You know what cashflow is, right?
Money in and money out. That should be simple enough.
But it’s not that simple, especially when you’re self-employed because, when it comes to money in, by nature our income is unpredictable, more like a roller coaster.
As for money out, with the decrease in the use of cash and the increase in technology for payment, it’s harder and harder to get a handle (literally) on what exactly you’re spending.
Then there’s this phenomenon I’ve noticed: many self-employed creative professionals don’t exactly know how much they need to bring in each month in order to make ends meet.
It always surprises me to hear that confession, often in hushed tones, when I speak to a new prospect or client who wants to grow their business.
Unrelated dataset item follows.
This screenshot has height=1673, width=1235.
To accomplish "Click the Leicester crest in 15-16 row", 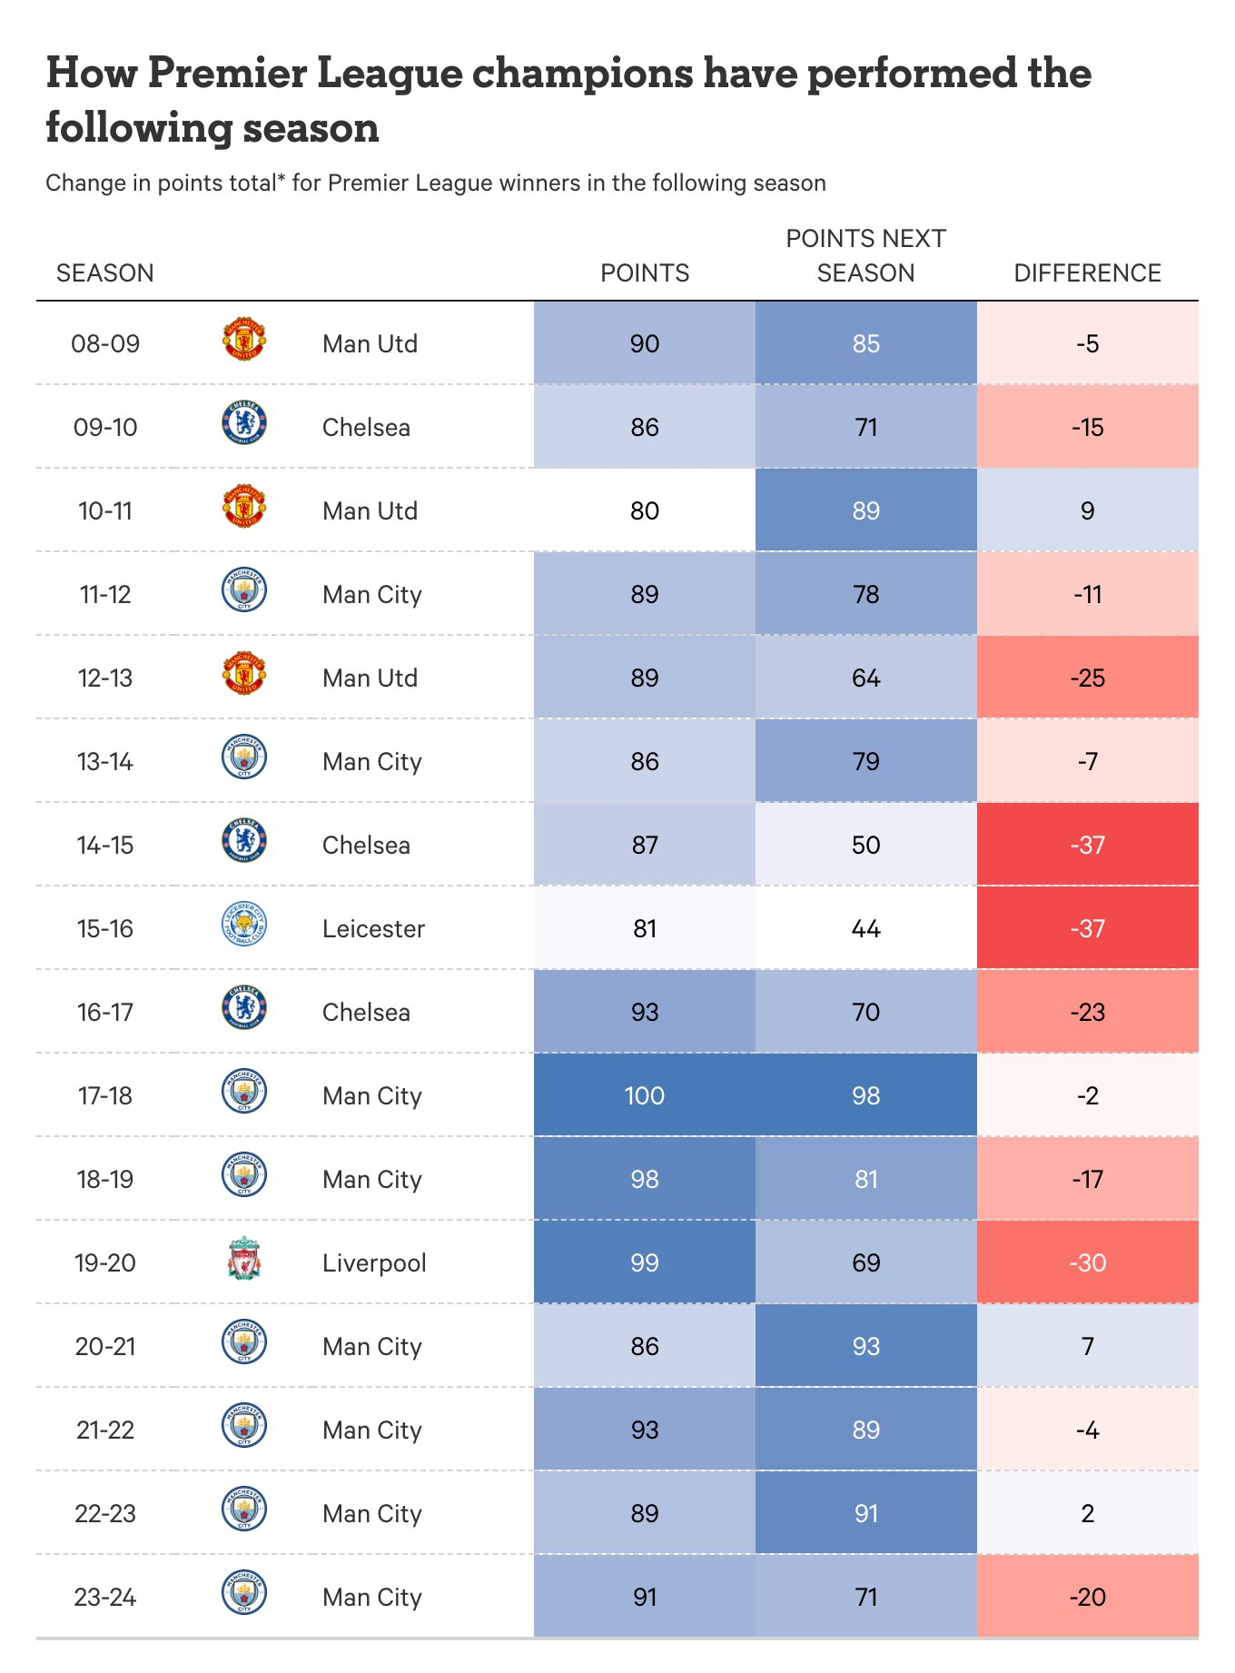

But it’s true, many just don’t know. They may have a vague idea, but vagueness is particularly unhelpful when it comes to money.
I’ve also noticed that when work slows down, attention to cash flow gets even more fuzzy, and that’s when the exact opposite should be the case!
That’s why I was eager to interview Dianna Huff, a marketing consultant who targets industrial manufacturers (that’s a great niche!). Dianna recently wrote “Cashflow for Freelancers,” because she couldn’t find a resource that addressed the specific roller coaster cashflow that she experiences — and you too, probably, since that is the nature of being self employed, even if you have retainer clients and/or a big gorilla client (who can disappear at any moment — I’ve heard all sorts of stories!)
So here’s a little excerpt from my podcast/interview with Dianna. In it, she recommends tracking 3 important metrics to take control of your cashflow.
- Your break even point: the minimum you must earn every month to cover your basic fixed expenses, both business and personal.
- Your income: the actual “cash” you receive as it’s deposited (fees for work plus any passive income you earn). This way, on the 15th of the month, if you’re not half way there, you can do some extra marketing to get there.
- Sales booked: This is not cash received. It’s proposals awarded or projects agreed to, which will help you anticipate how much you can expect your “income” (see #2) to be in the near future.